「エヴァ」カラーのショベルが大ヒット 発送の常識を超えた柔軟な発想、目標の7倍超を販売
人気アニメ「新世紀エヴァンゲリオン」と、長年にわたり実用的なショベルを手がけてきた老舗メーカーの異色コラボが、大きなヒットを記録している。大阪府堺市の浅香工業が販売する「A・T・FIELD 金象ショベル」は、当初目標の1000本を大幅に上回る約7800本を販売。発送や配送にも工夫が求められる大型の実用品を、あえてキャラクター商品として新たな価値に転換した柔軟な発想が、農家や園芸愛好家だけでなく、作品ファンやコレクターの心もつかんだ。
人気アニメ「新世紀エヴァンゲリオン」と、ショベルメーカーという一見すると意外な組み合わせが、大きな成功を収めている。
大阪府堺市の浅香工業が販売する「A・T・FIELD 金象ショベル」は、昨年9月の発売以降、当初の販売目標だった1000本を大きく突破し、約7800本を売り上げた。目標の7倍を超える販売実績となり、異色のコラボレーション商品として注目を集めている。

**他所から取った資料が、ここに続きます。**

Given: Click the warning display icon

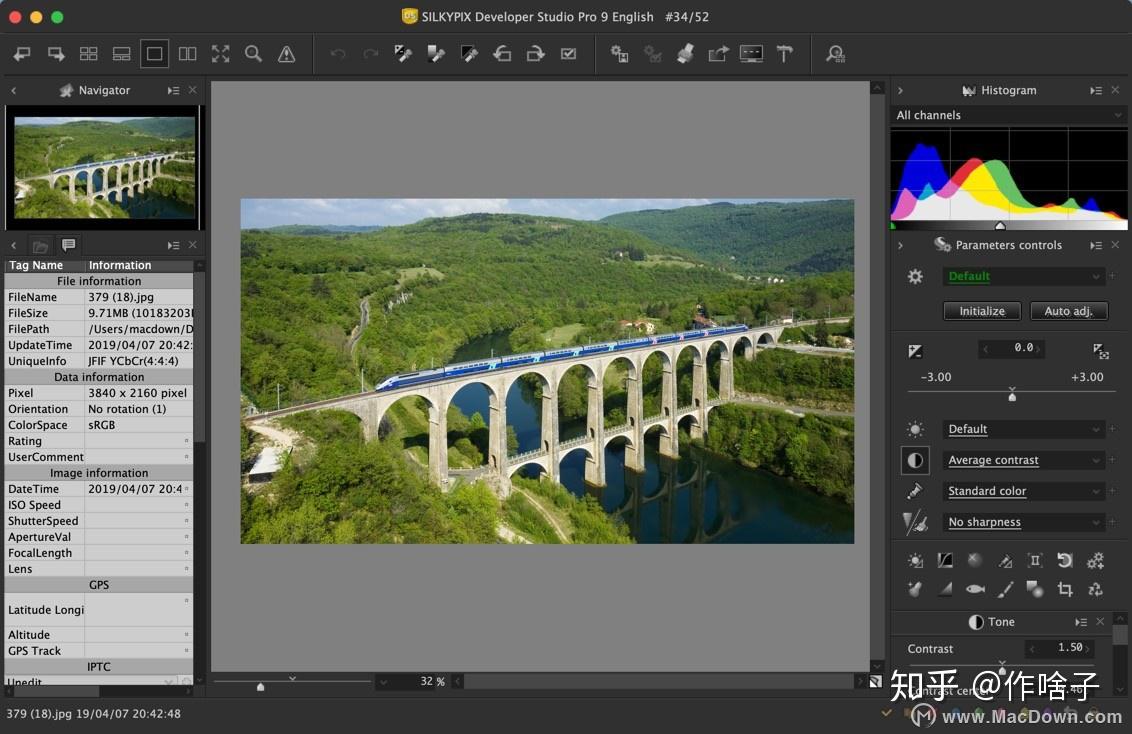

「A・T・FIELD」は、「エヴァンゲリオン」の作品世界に登場する特殊な防護壁「A.T.フィールド」に由来する名称。
「金象」は浅香工業が長年展開してきたブランドだ。
商品は、掘削部分の形状が異なる丸形と角形の2種類を用意。
丸形ショベルには主人公機「初号機」をイメージした紫色を、
角形ショベルには「2号機」を思わせる赤色を採用した。
通常サイズに加えてSサイズも展開し、
柄の部分にも文字やデザインを施すなど、
作品の世界観を細部まで落とし込んでいる。
しかし、この商品の魅力は、単なるキャラクターコラボにとどまらない。
ショベルは本来、農作業や土木、園芸などで使用する実用品だ。
一般的なキャラクターグッズのように小型の商品ではなく、
サイズも形状も独特で、保管や発送、
配送の面でもさまざまな工夫が必要になる。
それでも、その「大型で扱いにくい」という特徴を弱点ではなく、
商品の個性として生かしたことが、今回の成功につながったといえそうだ。
小さな雑貨やキーホルダーではなく、実際に使える本格的なショベルそのものを「エヴァ」の世界観で彩る。そうした大胆で柔軟な発想によって、「使うための道具」と「所有する楽しみを持つコレクターズアイテム」という二つの価値を、一つの商品に融合させた。
購入者は40代、50代の農家や園芸愛好家が中心とされる一方、実際の作業用としてだけではなく、コレクション目的で購入するファンもいるという。
これまでなら、「農具をキャラクター商品として販売する」という発想そのものが、企画段階で慎重に検討されても不思議ではない。しかし、商品の用途や販売方法を既存の枠組みに当てはめるのではなく、「本物のショベルだからこそ生まれる価値」に目を向けた。
その結果、従来の農具ユーザーだけでは届かなかった層にも商品を送り出すことに成功した。
コラボレーションのきっかけは、「エヴァ」の関連商品を展開するラナエンタテインメントからの提案だったという。浅香工業のショベルが持つ高い機能性と、
「エヴァンゲリオン」の持つ独特の世界観が結び付き、新たな商品として形になった。
もちろん、企画当初には「果たして売れるのか」という不安もあったという。
それでも、長年培ってきた製品の品質を土台に、
アニメ作品との融合という新しいアイデアを加えた。
結果は、目標1000本に対して約7800本。
数字が示したのは、既存の商品でも、発想や見せ方、そして顧客への届け方を柔軟に変えることで、まったく新しい市場を切り開けるという可能性だ。
ショベルという、これまで「作業のための道具」と考えられてきた商品を、ファンが手に取り、所有すること自体を楽しめるアイテムへと進化させた。
発送や配送のしやすさだけを基準に商品を考えるのではなく、「その商品だからこそ届けられる価値」を優先する。そこには、アイデア商品づくりの大きなヒントがある。
「A・T・FIELD 金象ショベル」は、異なる業界や文化を結び付け、既存商品の可能性を大きく広げた成功例といえる。
農具は農具、キャラクター商品はキャラクター商品――。そんな従来の境界線を軽やかに飛び越えた柔軟な発想が、目標の7倍を超えるヒットを生み出した。
実用性と遊び心、そして作品への愛着を一つに詰め込んだこのショベルは、まさに「届け方」まで含めて発想を広げたことで誕生した、現代ならではのアイデア商品として注目されそうだ。
販売は12月までを予定しており、通常サイズは5980円。インターネット販売サイトや資材店などで取り扱われている。